In the last years of his life, Bryan Spangelo's grandfather always kept family pictures by his bedside. They weren't simply snapshots of loved ones; they were a record of a life he had trouble remembering. "He needed those pictures in front of him to know that he had kids," Spangelo says. "You know, for most people there's nothing more important than their memories. It's their identity. It's who they are."
Spangelo's grandfather was diagnosed as senile, more a condition than a disease, but today would likely be diagnosed with Alzheimer's disease. Though time has lead to an improved diagnosis, many questions still remain about the disease that affects an estimated 4.5 million Americans.
A chemistry professor at UNLV, Spangelo is focusing on an essential question: What chemical processes in the brain are involved in the onset of Alzheimer's disease? Though Alzheimer's was first described a century ago — as would be expected, by Dr. Alois Alzheimer — much about the disease remains a mystery. "We know kind of what's happening during the disease. We know the hallmarks and features of it," Spangelo says. "But we still don't know how it's initiated, and therefore we don't know how to treat it. I want to know how it begins."

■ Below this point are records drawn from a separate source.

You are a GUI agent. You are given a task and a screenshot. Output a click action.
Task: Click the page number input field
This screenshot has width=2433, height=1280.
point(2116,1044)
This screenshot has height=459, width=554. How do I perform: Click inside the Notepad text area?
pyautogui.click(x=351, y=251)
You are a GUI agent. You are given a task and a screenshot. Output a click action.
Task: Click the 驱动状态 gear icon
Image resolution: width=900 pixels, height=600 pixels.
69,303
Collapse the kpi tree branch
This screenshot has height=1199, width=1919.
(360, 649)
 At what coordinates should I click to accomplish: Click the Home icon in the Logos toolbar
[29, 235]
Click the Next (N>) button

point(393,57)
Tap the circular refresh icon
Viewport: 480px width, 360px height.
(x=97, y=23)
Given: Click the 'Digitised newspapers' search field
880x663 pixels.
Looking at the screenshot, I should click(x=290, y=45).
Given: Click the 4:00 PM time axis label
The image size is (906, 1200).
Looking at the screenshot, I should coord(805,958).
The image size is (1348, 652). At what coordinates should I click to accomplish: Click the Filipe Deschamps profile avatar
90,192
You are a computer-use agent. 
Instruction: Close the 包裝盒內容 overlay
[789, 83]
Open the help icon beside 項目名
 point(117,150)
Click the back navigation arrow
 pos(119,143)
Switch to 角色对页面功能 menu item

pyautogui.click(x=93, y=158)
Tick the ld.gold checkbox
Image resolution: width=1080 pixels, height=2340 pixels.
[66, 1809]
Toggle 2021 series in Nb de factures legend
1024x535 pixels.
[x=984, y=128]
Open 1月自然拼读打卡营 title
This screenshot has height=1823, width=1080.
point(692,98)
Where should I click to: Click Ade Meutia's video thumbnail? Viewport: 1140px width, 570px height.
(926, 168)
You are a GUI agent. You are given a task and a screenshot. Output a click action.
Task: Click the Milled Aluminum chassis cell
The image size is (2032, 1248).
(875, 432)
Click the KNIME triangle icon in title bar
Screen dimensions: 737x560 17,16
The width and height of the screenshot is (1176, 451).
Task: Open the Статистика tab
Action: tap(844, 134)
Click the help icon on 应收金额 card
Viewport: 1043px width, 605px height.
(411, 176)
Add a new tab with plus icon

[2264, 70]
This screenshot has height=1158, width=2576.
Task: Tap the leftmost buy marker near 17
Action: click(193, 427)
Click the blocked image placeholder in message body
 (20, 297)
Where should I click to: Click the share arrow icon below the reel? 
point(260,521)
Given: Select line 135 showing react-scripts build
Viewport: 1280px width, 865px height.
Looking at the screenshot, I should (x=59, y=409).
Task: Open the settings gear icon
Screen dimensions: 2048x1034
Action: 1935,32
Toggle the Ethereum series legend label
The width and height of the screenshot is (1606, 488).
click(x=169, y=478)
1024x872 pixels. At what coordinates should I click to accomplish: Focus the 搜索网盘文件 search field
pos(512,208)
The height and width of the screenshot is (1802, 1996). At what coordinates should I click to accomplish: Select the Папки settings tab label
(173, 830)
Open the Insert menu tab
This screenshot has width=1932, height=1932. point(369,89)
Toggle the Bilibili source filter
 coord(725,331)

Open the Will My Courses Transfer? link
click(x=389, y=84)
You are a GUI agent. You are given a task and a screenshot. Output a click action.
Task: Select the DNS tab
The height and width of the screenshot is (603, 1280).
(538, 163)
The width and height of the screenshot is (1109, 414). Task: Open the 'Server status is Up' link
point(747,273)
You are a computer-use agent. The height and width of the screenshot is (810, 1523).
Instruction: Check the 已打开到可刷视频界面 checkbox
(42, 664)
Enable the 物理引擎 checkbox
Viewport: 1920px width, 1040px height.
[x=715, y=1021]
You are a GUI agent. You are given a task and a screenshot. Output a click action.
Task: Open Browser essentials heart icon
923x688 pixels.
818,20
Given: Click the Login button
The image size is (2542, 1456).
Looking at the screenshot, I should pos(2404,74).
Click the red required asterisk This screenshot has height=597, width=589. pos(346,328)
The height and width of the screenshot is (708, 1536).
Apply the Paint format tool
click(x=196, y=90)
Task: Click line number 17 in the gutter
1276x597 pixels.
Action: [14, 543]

The National Institute of Neurological Disorders and Stroke awarded Spangelo a $221,750 grant for a three-year investigation into the neurological mechanisms associated with neuroinflammation, a condition which destroys neurons and is a hallmark symptom of the disease. of the disease.
Spangelo has zeroed in on the role of a particular neurotransmitter — a chemical that transmits signals between nerve cells — in preventing the progression of neuroinflammation. The research appears promising, and he says his lab is the only one in the country he knows of that is currently studying this approach.
Previous research had shown that the levels of the neurotransmitter GABA fall as Alzheimer's disease takes off. "GABA is the major inhibitory neurotransmitter in the brain. Its sole function is to stop things from happening."
To understand the role of GABA, a review of basic brain chemistry is useful. Spangelo describes two types of brain cells: neurons and astrocytes. Neurons are the information conductors. Astrocytes act as support cells to keep neurons working. But, in the case of Alzheimer's disease, the support system malfunctions. Astrocytes become activated and start releasing products that lead to neuroinflammation and the destruction of neurons. One of those destructive products is a small protein called interleukin-1, which further excites astrocytes.
In research presented two years ago, Spangelo established for the first time that GABA suppresses some of the activity of the interleukin-1 protein. Spangelo believes GABA works as a "physiological brake" on what is otherwise the runaway process of neuroinflammation. He is using his grant to further that research and study exactly how GABA slows the process.
"If we could figure out exactly what the mechanism is behind GABA, then we could start thinking about interventional therapy, what sort of drug might do the same thing and help prevent neuroinflammation," Spangelo says. "I'm looking for anything that gives us clues as to how the disease progresses."
By finding answers to the right research questions, Spangelo hopes to help improve the quality of those additional years.
As the Baby Boomer generation ages and people live longer lives, Spangelo believes the need for treatments of Alzheimer's disease and other chronic neurological disorders will only become more acute. "Diseases of aging are problematic right now," Spangelo says. "We're having a problem with adding years to people's lives but not really making them effective years."